Alchemy: Dire Straits Live is the first live album by the British rock band Dire Straits, released on 16 March 1984 by Vertigo Records internationally, and by Warner Bros. Records in the United States. Recorded at the Hammersmith Odeon in London on 22–23 July 1983, the double album features songs from the band's first four albums (Dire Straits, Communiqué, Making Movies and Love Over Gold), the ExtendedancEPlay EP and Mark Knopfler's Local Hero soundtrack. Many of the songs have reworked arrangements and extended instrumental segments. The album cover is taken from a painting by Brett Whiteley.
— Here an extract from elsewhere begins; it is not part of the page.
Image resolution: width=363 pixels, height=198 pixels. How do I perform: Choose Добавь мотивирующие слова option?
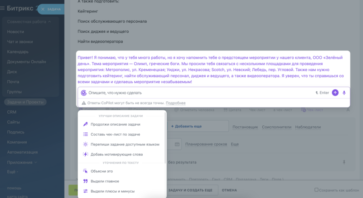[117, 154]
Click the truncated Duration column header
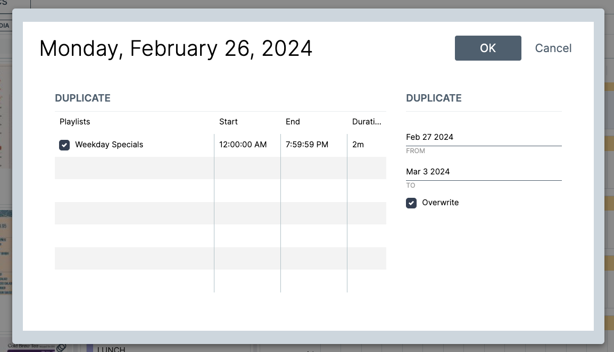The image size is (614, 352). 367,122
Alchemy: Dire Straits Live was remastered and reissued with the rest of the Dire Straits catalogue in 1996 for most of the world outside the United States and was remastered and re-released in the USA on 8 May 2001.

In November 2023, Alchemy was included in the box set anthology, Live 1978-1992.

Professional ratings
Review scores
| Source | Rating |
| AllMusic | Star |

==Recording==
Alchemy: Dire Straits Live was recorded live at the Hammersmith Odeon in London on 22–23 July 1983, the final two concerts of Dire Straits' eight-month Love Over Gold Tour promoting their album Love Over Gold. The concerts were recorded by Mick McKenna using the Rolling Stones Mobile unit. The recording was mixed at AIR Studios in London in November 1983 where Nigel Walker was the engineer.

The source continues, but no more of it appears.